Cem Küçük'ten 17-25 Aralık çıkışı: Erdoğan Bayraktar sessiz kalsa daha iyi...
17-25 Aralık soruşturması sırasında istifa eden ve "Benim için kamuoyu vicdanında aklanmak önemli, içim rahat" diyen eski bakan Bayraktar'ı Cem Küçük köşesine taşıdı. Küçük, "Sessiz kalsa daha iyi" dedi.
İktidara yakınlığıyla bilinen Türkiye gazetesi yazarı Cem Küçük, bakanların rüşvet aldığı iddiası üzerine yürütülen 17-25 Aralık soruşturması sırasında istifa eden eski Çevre ve Şehircilik Bakanı Erdoğan Bayraktar'ın "Benim için kamuoyu vicdanında aklanmak önemli, içim rahat" ifadelerine köşesinde yer verdi.
Küçük, "Sessiz kalsa daha iyi ama nedense Erdoğan Bayraktar sürekli aklanmaktan, temiz isim bırakmaktan bahsediyor.
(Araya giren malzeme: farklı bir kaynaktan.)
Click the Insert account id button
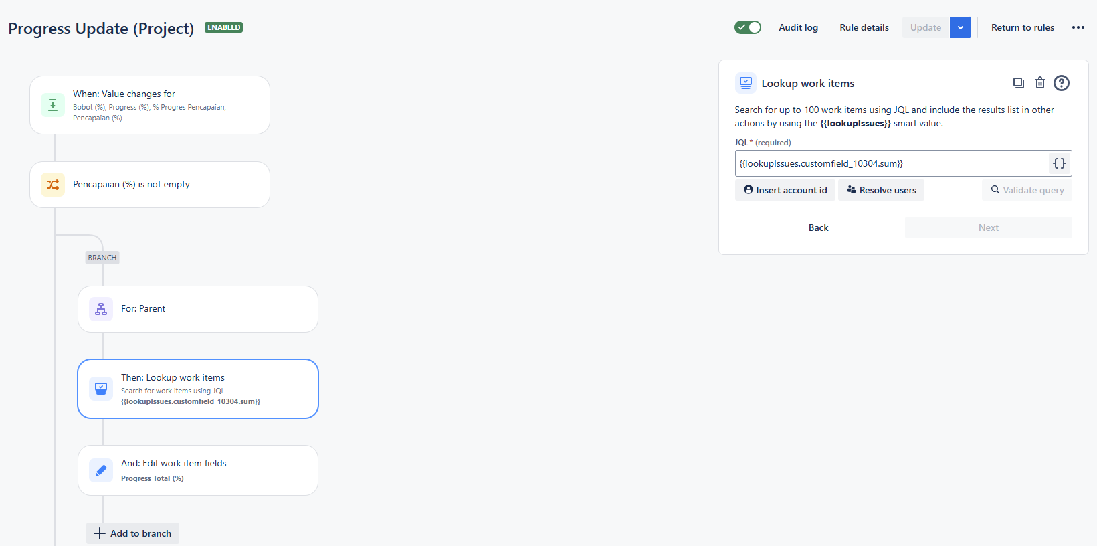 click(785, 190)

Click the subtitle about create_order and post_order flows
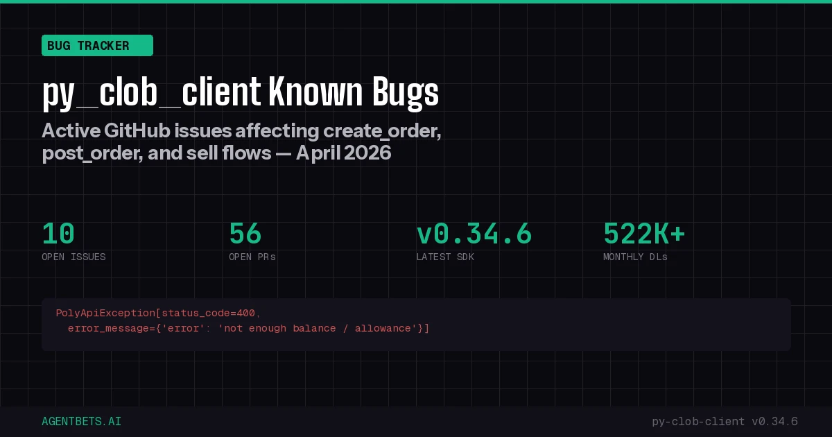241,142
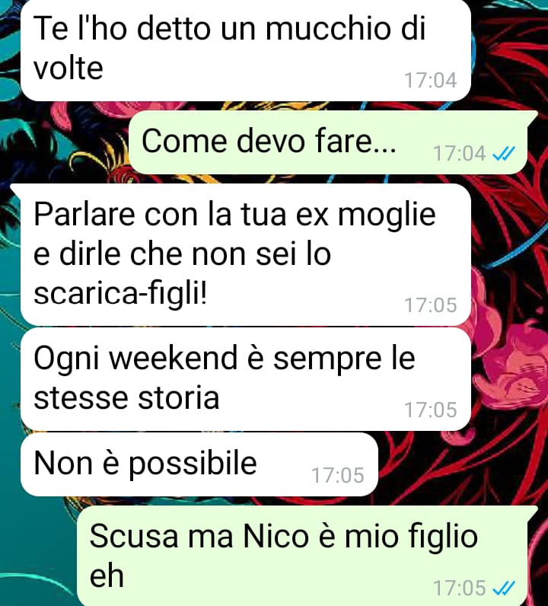Tap the 17:05 timestamp on the 'mio figlio eh' message
Image resolution: width=548 pixels, height=606 pixels.
tap(459, 588)
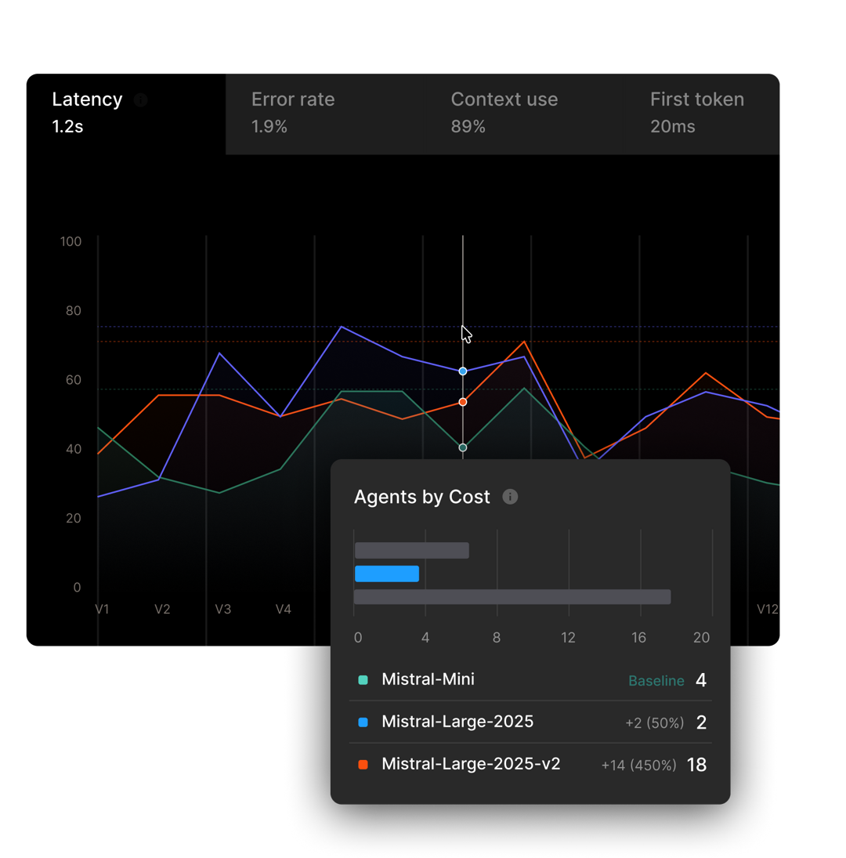Click the Baseline label for Mistral-Mini

[x=656, y=681]
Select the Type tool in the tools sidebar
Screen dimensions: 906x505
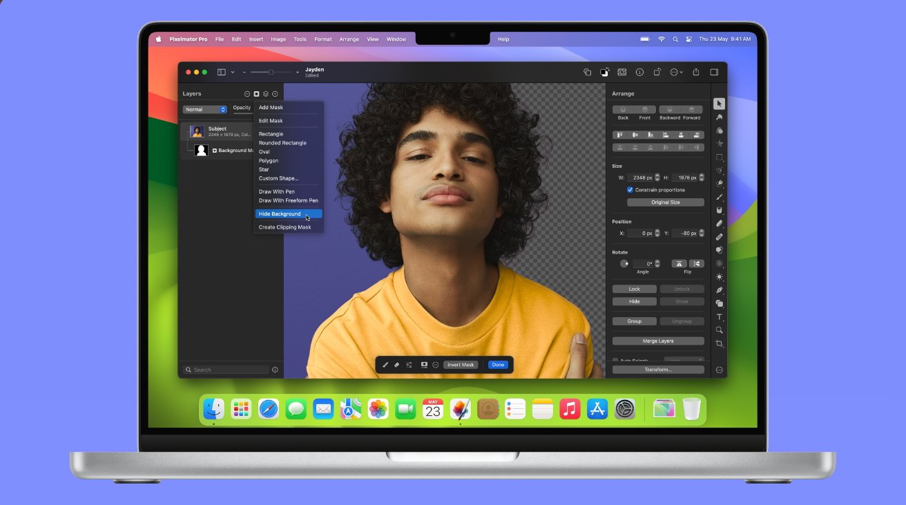[x=719, y=317]
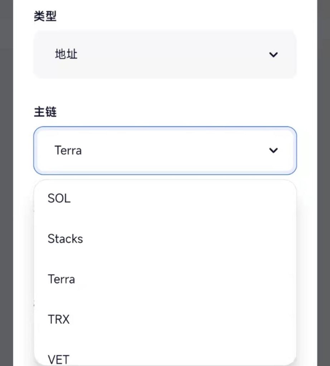
Task: Click the 地址 text in the type selector
Action: pyautogui.click(x=66, y=54)
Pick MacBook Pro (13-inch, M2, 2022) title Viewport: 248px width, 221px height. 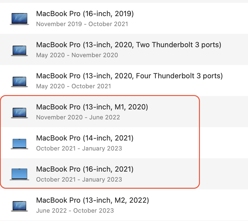[x=93, y=200]

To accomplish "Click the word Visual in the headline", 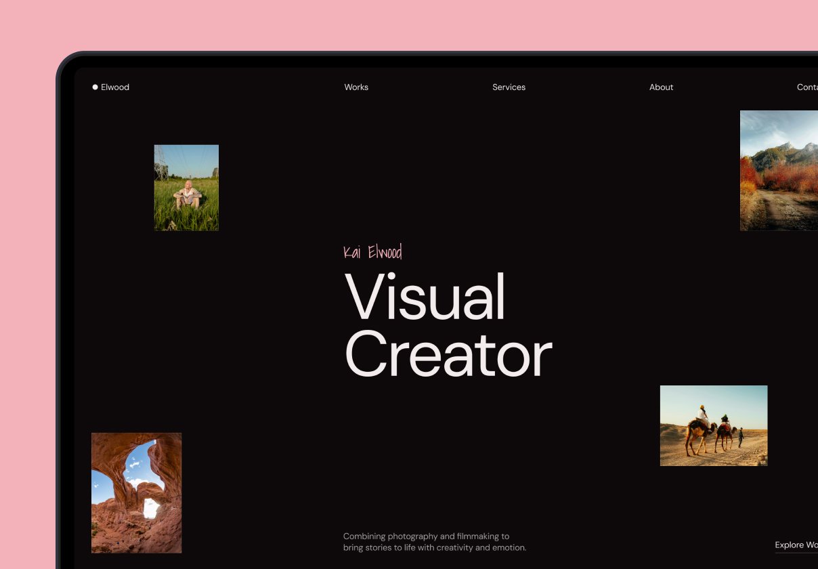I will [425, 297].
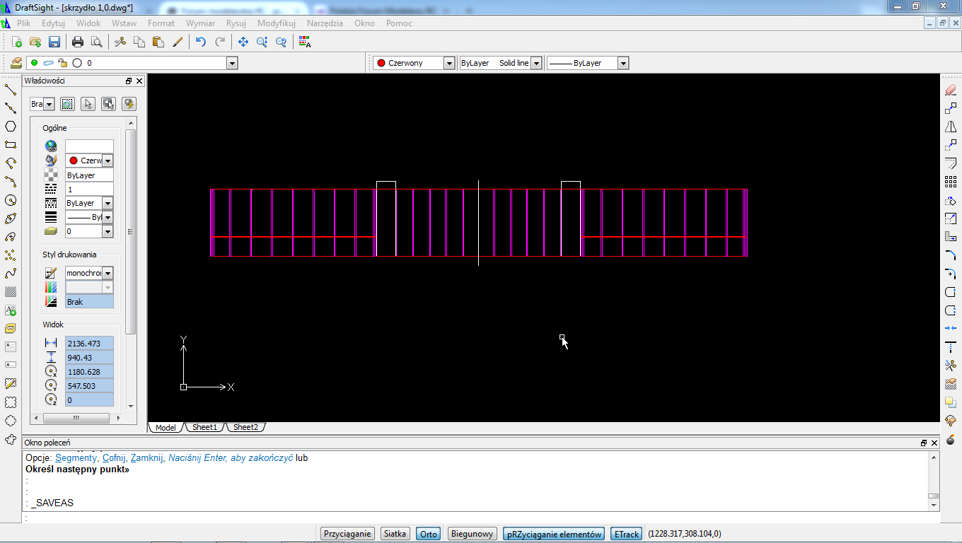Pick the Polygon tool in the draw toolbar
The height and width of the screenshot is (543, 962).
point(11,127)
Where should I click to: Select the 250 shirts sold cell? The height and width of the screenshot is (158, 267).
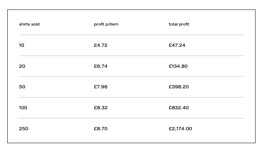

Bana göre Erdoğan Bey yanlış bir strateji izliyor" dedi.
"Sebebi basit" diyen Küçük'ün yazısının ilgili bölümü şöyle:
"Çünkü muhaliflerin derdi o zamanlar aynen FETÖ’cüler gibi 17/25 Aralık üzerinden Cumhurbaşkanı’mıza gitmek ve onu yargılamaktı. Bana sorarsanız bu düşünceleri hiç değişmedi.
7 Şubat 2012, Gezi olayları ve 17 Aralık 2013’den itibaren bugün muhalefet cephesinde yer alan herkes o zamanki adıyla cemaat saflarında yer aldı. FETÖ’nün kanallarına çıktılar. “Erdoğan kaçacak” dediler. “AK Parti ve Erdoğan’la bağlantılı herkese hesap sorulacak” diye ilan ettiler.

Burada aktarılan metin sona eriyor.